Fixing Net::TFTP

Hi all -

I'm extremely new to Ruby programming. Forgive me.

I'm trying to develop an updated Net::TFTP library. The existing
library doesn't seem to work correctly with the few embedded devices
that I've tried it with. It's quite old and uses Timeout::timeout()
while waiting on IO, and this never, ever seems to work (timeout
exception is always thrown, whether I am writing or reading).

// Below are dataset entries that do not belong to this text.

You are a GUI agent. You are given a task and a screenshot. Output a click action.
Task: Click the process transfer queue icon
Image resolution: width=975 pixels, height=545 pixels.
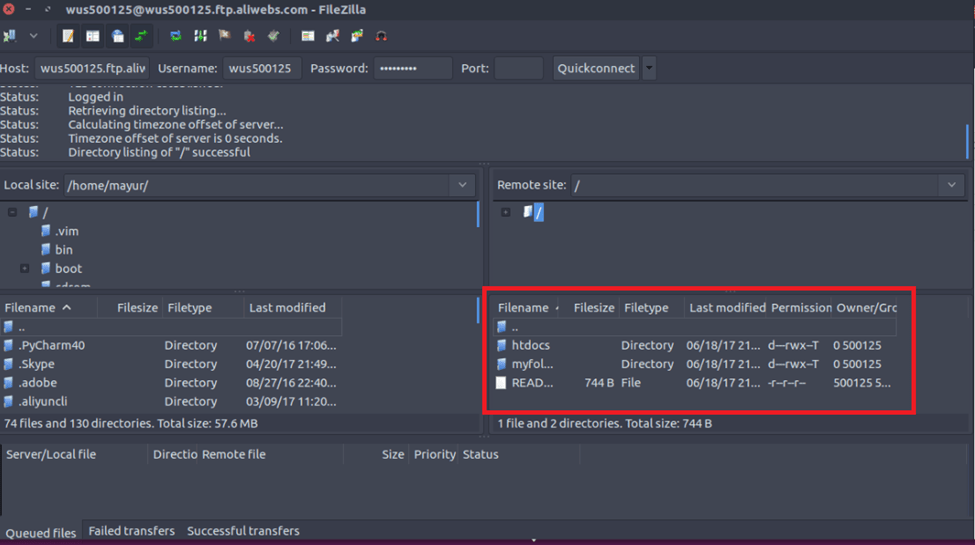pos(200,36)
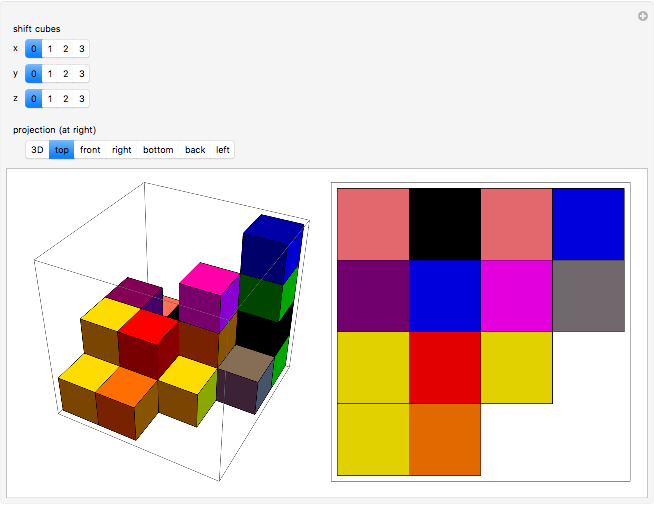Click the gray square in projection grid

[588, 296]
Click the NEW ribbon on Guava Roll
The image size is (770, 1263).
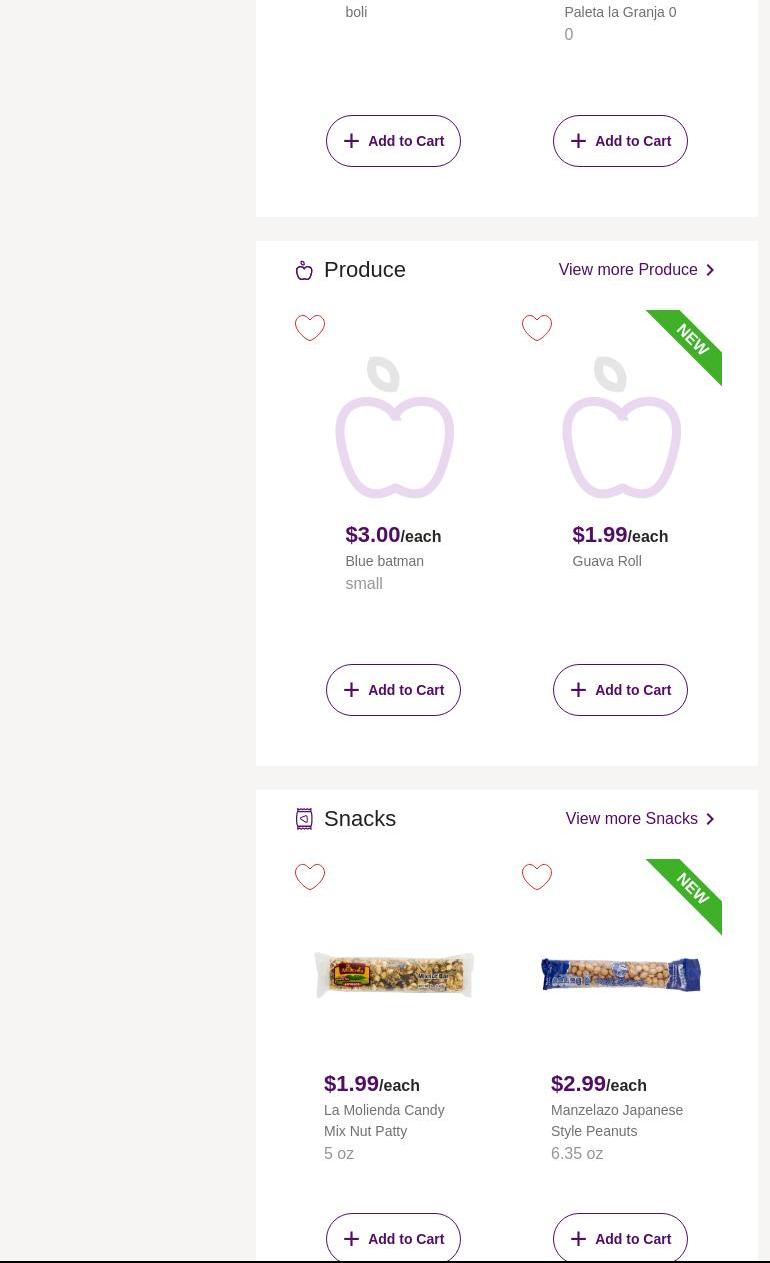click(x=693, y=340)
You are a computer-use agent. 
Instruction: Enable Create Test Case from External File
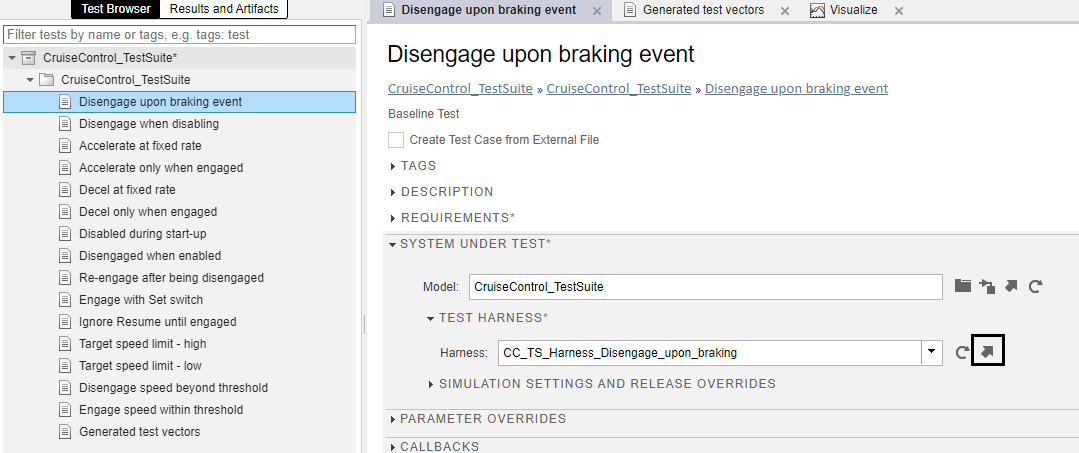(396, 140)
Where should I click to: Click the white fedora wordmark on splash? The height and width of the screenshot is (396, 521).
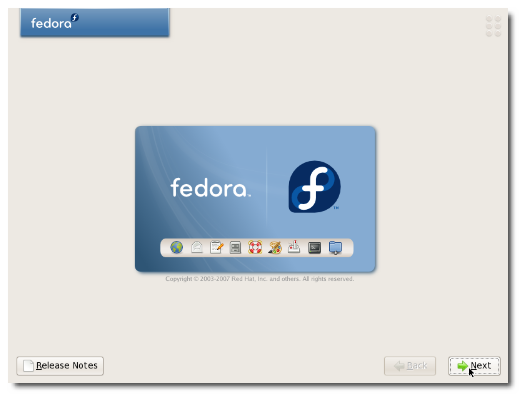210,188
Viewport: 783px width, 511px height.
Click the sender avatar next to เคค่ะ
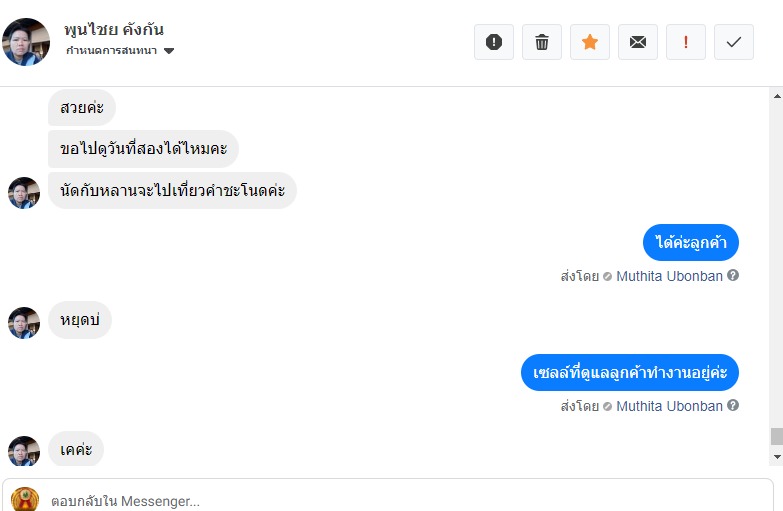[x=24, y=451]
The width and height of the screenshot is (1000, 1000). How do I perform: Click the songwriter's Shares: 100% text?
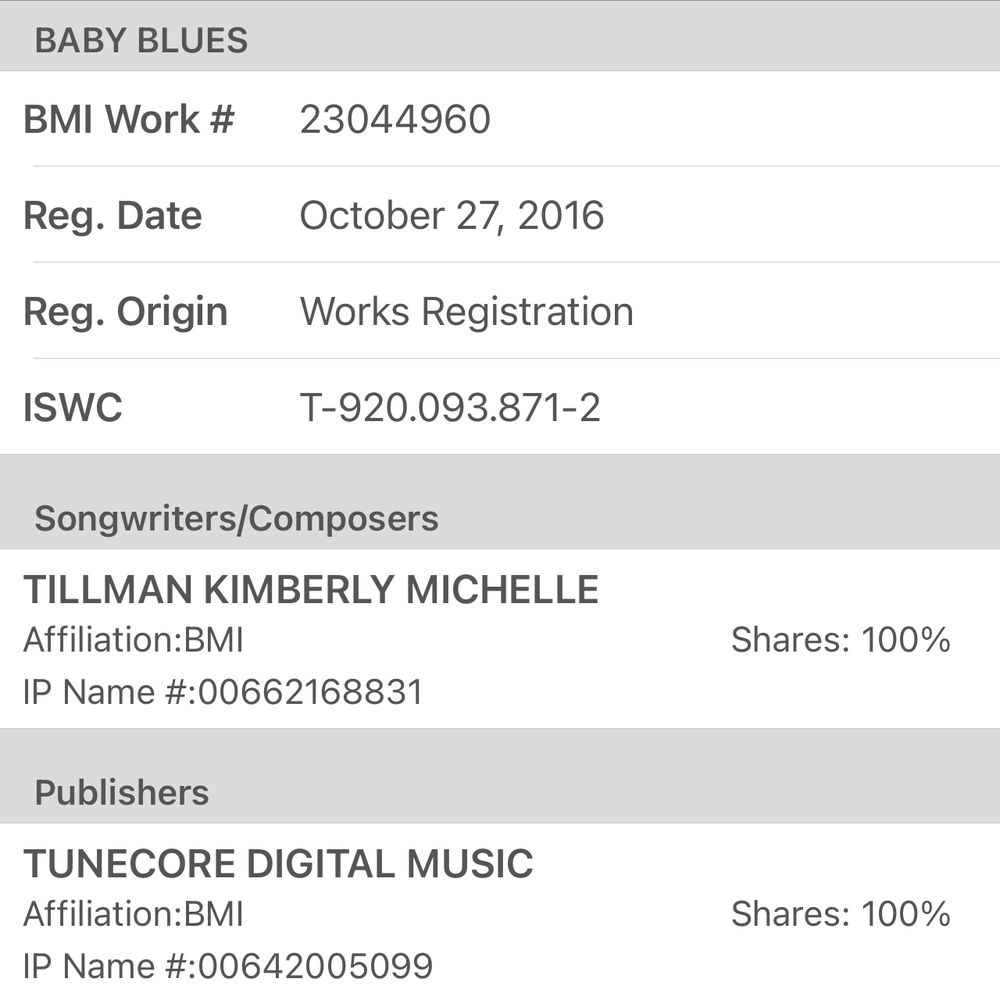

I've been rewriting the library to use IO.select() in place of all of
the old Timeout::timeout() statements. I'm finding that its behavior is
really weird, though.

Here is my snippet of modified Net::TFTP.putbinaryfile:

    def putbinary(remotefile, io, &block) # :yields: data, seq
      s = UDPSocket.new
      peer_ip = IPSocket.getaddress(@host)
      puts "putting binary file to ", peer_ip
      peer_tid = nil
      seq = 0
      from = nil
      data = nil
      while TRUE do
        s.send(wrq_packet(remotefile, "octet"), 0, peer_ip, @port)
        puts "(Re-)Sent fwrite request, waiting for response"
        a = IO.select([s], nil, nil, 1)
        if a
          puts "."
          packet, from = s.recvfrom(2048,0)
          puts "."
          puts "received packet " , packet, " from ", from
          next unless peer_ip == from[3]
          type, block, data = scan_packet(packet)
          break if (type == OP_ERROR) || (type == OP_OPACK) || ((type ==
OP_ACK) && (block == seq))
        end
      end

My output is:
<I see the write request packet go out via wireshark>
<0.04 seconds later, I see an ACK from the tftp server>
Sent fwrite request, waiting for response
.
<The program then pauses for 5 seconds>
.
received packet....yadda yadda yadda

The same delay occurs when I actually send packets of the file (and if
the file is big, the 5-second delays between blocks is horrifyingly
slow).

It seems that recvfrom() still blocks, even though IO.select should not
return a non-nil response unless there is data to be read on the socket?
Setting different maximum sizes to recvfrom() doesn't change the
behavior.

I wrote a separate program doing the exact same thing with IO.select()
followed by recvfrom(). It then s.send()'s the data back to the client,
basically making a UDP echo service. Connecting to that with netcat
yields exactly what I'd expect: the data is echo'd back to netcat
immediately, not after a several-second delay.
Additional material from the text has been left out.